The identity_provider setting controls which server service can issue identity assertions for access to the service. By default it will accept identity assertions from the Mozilla-hosted account server at https://accounts.firefox.com. If you are hosting your own instance of Mozilla accounts, you should change this to your own domain:

[syncserver]
...other settings...
identity_provider = https://accounts.example.com

The allow_new_users setting controls whether the server will accept requests from previously-unseen users. It is allowed by default, but once you have configured Firefox and successfully synced with your user account, additional users can be disabled by setting:

[syncserver]
...other settings...
allow_new_users = false

Updating the server

You should periodically update your code to make sure you’ve got the latest fixes. The following commands will update syncserver in place:

$ cd /path/to/syncserver
$ git stash       # to save any local changes to the config file
$ git pull        # to fetch latest updates from github
$ git stash pop   # to re-apply any local changes to the config file
$ make build      # to pull in any updated dependencies

Running behind a Web Server

The built-in server should not be used in production, as it does not really support a lot of load.

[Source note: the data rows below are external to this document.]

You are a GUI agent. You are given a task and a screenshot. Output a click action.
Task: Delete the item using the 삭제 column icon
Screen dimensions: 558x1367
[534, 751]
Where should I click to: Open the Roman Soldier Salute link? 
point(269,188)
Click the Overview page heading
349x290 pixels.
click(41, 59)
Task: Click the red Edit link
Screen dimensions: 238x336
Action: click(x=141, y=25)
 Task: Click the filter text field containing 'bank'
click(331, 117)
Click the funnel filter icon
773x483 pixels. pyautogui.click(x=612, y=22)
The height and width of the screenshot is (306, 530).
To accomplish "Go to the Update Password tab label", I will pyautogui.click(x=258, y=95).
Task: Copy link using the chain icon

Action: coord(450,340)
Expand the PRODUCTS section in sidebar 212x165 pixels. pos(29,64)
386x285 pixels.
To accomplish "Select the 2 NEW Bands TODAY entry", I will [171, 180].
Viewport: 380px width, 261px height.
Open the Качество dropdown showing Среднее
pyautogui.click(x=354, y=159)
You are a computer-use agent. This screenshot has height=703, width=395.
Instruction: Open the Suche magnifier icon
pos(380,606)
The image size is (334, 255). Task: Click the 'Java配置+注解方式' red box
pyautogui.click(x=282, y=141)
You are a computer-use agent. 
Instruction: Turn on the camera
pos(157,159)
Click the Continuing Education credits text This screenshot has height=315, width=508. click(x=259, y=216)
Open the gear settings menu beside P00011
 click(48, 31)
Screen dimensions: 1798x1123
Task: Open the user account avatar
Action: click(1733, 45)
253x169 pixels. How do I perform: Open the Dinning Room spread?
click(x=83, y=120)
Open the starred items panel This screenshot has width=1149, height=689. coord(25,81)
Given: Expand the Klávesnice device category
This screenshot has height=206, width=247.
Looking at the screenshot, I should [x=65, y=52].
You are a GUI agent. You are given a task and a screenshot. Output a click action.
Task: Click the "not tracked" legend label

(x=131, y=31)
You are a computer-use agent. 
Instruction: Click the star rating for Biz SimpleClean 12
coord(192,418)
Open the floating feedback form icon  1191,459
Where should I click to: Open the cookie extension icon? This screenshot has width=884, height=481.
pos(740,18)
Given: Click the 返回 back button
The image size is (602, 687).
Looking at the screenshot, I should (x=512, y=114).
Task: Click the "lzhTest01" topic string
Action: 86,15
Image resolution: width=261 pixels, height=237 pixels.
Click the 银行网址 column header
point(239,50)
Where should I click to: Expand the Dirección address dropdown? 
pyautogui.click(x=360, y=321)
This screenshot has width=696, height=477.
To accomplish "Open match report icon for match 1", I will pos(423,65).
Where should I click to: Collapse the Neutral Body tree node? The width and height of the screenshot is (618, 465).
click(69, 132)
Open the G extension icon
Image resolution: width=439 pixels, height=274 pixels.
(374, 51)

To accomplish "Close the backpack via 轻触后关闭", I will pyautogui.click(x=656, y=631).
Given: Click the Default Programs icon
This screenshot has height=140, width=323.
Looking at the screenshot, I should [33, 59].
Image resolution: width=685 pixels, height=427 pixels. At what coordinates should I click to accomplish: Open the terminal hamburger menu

If you want to set up a production server, you can use different web servers that are compatible with the WSGI protocol. For example:

Apache combined with mod_wsgi
NGinx with Gunicorn or uWSGI

Note: Remember, you must set the syncserver.public_url option to the client-visible URL of your server.

For example, if your server will be located at http://example.com/ff-sync/, the public_url should be set to this value in your config file:

[syncserver] public_url = http://example.com/ff-sync/

Apache + mod_wsgi

Here’s an example of an Apache 2.2 setup that uses mod_wsgi:

<Directory /path/to/syncserver>
    Order deny,allow
    Allow from all
</Directory>

<VirtualHost *:80>
    ServerName example.com
    DocumentRoot /path/to/syncserver
    WSGIProcessGroup sync
    WSGIDaemonProcess sync user=sync group=sync processes=2 threads=25 python-path=/path/to/syncserver/local/lib/python2.7/site-packages/
    WSGIPassAuthorization On
    WSGIScriptAlias / /path/to/syncserver/syncserver.wsgi
    CustomLog /var/log/apache2/example.com-access.log combined
    ErrorLog  /var/log/apache2/example.com-error.log
</VirtualHost>

Here’s the equivalent setup for Apache 2.4, which uses a different syntax for access control:

<Directory /path/to/syncserver>
    Require all granted
</Directory>

<VirtualHost *:80>
    ServerName example.com
    DocumentRoot /path/to/syncserver
    WSGIProcessGroup sync
    WSGIDaemonProcess sync user=sync group=sync processes=2 threads=25 python-path=/path/to/syncserver/local/lib/python2.7/site-packages/
    WSGIPassAuthorization On
    WSGIScriptAlias / /path/to/syncserver/syncserver.wsgi
    CustomLog /var/log/apache2/example.com-access.log combined
    ErrorLog  /var/log/apache2/example.com-error.log
</VirtualHost>

We provide a syncserver.wsgi file for your convenience in the repository. Before running Apache, edit the file and check that it loads the right .ini file with its full path.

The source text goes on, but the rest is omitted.